PROMPT:
In the entries between the line holding "has height=728, width=968." and the line holding "point(944,495)", inclusive, substitute "Screenshot size" for "Image resolution" and give those lines again with nothing else altered.

======== INFORMATION PROVIDED ========

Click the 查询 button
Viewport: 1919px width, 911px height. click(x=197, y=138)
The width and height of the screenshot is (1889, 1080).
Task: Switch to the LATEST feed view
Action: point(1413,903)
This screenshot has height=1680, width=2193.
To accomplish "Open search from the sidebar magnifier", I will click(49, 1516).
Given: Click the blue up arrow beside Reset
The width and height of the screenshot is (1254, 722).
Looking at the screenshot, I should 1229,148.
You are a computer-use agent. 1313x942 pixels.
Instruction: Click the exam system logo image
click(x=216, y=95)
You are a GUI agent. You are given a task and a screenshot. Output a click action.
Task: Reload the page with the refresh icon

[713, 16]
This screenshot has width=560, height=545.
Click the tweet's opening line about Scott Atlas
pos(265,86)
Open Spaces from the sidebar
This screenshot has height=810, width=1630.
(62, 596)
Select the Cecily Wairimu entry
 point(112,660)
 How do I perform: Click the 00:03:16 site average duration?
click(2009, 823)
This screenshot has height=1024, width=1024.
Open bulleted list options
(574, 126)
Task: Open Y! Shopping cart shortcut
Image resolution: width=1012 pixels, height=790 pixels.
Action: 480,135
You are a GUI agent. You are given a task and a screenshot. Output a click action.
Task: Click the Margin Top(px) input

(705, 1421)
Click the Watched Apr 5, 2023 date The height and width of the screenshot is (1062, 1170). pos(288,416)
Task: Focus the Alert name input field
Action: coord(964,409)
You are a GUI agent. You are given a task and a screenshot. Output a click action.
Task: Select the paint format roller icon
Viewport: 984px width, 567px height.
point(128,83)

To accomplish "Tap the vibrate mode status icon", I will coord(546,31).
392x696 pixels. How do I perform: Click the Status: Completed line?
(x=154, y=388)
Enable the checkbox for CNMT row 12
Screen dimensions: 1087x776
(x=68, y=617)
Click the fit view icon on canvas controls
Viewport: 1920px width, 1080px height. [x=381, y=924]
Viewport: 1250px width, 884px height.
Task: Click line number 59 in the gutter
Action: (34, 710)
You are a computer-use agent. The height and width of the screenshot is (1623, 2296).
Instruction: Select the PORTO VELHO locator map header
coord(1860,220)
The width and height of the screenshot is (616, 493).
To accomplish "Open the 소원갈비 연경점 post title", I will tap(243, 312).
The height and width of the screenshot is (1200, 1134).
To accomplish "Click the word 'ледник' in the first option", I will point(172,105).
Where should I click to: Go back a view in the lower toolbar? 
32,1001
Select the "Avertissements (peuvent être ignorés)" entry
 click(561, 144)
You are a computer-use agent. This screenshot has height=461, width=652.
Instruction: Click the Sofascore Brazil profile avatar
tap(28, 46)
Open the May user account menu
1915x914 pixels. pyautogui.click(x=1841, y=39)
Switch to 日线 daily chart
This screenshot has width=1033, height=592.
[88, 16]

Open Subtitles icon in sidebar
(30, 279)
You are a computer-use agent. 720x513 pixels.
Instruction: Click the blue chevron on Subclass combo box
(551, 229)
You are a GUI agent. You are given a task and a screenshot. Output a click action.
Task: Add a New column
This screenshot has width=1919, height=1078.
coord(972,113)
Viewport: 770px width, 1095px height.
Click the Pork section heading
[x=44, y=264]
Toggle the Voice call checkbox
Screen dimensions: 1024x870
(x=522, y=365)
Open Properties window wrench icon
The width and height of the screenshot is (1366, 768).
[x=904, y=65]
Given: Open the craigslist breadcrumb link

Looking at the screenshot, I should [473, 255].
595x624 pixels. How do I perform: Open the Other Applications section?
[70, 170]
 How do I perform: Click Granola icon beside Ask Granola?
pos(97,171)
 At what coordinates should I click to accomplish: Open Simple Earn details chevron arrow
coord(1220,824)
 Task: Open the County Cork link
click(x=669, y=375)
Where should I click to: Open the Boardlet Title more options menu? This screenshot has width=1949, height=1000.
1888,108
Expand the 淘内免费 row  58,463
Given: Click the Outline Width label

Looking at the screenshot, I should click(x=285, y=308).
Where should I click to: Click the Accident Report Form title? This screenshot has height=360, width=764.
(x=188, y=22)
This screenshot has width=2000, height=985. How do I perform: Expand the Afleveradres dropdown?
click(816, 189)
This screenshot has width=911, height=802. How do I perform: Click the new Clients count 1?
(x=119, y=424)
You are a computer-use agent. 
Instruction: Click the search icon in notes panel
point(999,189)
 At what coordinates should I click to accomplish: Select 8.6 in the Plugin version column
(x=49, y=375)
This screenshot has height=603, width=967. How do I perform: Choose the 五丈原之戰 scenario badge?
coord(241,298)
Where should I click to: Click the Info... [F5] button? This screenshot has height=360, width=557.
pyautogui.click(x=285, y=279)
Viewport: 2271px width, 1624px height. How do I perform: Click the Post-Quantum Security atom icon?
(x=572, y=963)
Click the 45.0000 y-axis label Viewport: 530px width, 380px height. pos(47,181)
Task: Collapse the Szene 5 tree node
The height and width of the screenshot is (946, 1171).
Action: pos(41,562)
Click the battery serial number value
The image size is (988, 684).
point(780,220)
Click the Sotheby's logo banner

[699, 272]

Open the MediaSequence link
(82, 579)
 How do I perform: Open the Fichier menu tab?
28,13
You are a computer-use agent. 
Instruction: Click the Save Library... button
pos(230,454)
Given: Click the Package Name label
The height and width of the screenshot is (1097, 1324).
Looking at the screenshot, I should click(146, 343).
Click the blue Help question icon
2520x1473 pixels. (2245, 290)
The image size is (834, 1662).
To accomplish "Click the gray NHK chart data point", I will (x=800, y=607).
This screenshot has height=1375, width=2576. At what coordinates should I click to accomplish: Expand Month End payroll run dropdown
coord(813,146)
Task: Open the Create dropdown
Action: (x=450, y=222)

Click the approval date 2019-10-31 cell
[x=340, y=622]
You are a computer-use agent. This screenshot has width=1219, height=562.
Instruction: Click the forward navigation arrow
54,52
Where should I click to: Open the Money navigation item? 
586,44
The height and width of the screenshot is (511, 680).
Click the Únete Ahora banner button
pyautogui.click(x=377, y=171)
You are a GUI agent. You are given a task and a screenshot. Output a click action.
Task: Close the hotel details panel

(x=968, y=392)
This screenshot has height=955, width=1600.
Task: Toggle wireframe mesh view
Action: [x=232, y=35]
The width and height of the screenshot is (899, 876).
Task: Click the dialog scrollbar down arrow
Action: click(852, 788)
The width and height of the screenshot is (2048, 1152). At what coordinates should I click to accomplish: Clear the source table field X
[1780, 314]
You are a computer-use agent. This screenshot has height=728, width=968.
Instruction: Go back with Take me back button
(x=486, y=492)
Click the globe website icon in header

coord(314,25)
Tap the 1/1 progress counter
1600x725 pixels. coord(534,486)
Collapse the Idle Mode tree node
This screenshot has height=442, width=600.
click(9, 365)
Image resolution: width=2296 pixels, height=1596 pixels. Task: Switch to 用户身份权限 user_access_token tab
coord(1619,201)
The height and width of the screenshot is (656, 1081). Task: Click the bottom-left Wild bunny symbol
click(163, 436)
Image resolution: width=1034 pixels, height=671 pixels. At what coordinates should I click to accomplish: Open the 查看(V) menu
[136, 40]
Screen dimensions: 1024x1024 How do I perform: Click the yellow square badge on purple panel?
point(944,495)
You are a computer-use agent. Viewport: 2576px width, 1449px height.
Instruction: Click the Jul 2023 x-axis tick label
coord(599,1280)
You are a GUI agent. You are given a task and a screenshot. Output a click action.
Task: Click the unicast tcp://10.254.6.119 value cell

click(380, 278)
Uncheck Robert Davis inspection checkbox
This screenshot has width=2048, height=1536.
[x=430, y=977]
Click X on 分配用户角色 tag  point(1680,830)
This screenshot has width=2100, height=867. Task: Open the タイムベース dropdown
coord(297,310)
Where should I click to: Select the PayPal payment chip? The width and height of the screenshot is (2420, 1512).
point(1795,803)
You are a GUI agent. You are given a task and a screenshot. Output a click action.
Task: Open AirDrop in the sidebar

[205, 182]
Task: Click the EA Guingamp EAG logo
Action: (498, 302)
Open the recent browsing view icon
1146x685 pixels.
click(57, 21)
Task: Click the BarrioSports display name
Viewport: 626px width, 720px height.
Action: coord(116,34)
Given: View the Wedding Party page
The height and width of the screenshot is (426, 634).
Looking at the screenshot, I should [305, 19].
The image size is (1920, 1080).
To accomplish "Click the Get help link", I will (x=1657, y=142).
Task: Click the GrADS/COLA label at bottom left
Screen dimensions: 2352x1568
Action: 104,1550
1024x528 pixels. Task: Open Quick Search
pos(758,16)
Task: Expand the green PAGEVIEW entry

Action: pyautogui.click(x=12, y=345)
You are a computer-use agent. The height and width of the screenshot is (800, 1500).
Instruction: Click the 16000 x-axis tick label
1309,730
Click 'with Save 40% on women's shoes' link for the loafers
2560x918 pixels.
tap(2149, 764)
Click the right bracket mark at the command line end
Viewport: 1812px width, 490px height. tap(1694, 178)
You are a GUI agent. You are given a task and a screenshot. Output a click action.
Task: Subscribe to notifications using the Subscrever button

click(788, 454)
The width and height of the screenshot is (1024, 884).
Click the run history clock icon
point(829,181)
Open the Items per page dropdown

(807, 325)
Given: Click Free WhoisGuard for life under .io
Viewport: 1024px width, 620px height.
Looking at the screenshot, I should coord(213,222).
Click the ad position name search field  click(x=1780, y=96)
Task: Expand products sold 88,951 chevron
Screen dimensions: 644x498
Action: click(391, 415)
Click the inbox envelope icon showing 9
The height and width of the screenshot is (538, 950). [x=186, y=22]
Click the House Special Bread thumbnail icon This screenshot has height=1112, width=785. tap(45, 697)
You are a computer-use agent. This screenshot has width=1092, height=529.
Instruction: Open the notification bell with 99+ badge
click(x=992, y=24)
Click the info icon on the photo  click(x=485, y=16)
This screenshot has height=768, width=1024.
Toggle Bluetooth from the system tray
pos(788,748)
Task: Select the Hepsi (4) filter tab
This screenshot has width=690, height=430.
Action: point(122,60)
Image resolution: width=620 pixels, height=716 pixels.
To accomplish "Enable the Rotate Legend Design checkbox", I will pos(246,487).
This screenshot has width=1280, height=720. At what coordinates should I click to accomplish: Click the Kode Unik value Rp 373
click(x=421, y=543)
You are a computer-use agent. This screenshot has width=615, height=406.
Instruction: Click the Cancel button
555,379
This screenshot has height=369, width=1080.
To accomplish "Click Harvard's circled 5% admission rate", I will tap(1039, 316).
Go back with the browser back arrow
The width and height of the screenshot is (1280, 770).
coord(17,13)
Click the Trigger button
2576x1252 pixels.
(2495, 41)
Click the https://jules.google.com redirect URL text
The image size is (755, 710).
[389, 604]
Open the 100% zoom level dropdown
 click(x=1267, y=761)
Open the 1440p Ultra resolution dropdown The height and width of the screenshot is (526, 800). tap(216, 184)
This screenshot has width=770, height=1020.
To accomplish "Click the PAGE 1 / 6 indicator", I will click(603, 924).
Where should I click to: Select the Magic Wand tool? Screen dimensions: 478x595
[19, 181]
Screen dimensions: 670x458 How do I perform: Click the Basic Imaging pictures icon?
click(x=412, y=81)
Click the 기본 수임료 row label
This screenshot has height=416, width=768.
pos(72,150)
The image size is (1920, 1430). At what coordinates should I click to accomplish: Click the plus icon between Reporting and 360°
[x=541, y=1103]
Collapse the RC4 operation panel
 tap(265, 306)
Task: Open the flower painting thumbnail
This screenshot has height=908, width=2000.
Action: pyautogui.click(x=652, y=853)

========

SOLUTION FOR THIS EXERCISE:
You are a computer-use agent. This screenshot has height=728, width=968.
Instruction: Go back with Take me back button
(x=486, y=492)
Click the globe website icon in header

coord(314,25)
Tap the 1/1 progress counter
1600x725 pixels. coord(534,486)
Collapse the Idle Mode tree node
This screenshot has height=442, width=600.
click(9, 365)
Screenshot size: width=2296 pixels, height=1596 pixels. Task: Switch to 用户身份权限 user_access_token tab
coord(1619,201)
The height and width of the screenshot is (656, 1081). Task: Click the bottom-left Wild bunny symbol
click(163, 436)
Screenshot size: width=1034 pixels, height=671 pixels. At what coordinates should I click to accomplish: Open the 查看(V) menu
[136, 40]
Screen dimensions: 1024x1024 How do I perform: Click the yellow square badge on purple panel?
point(944,495)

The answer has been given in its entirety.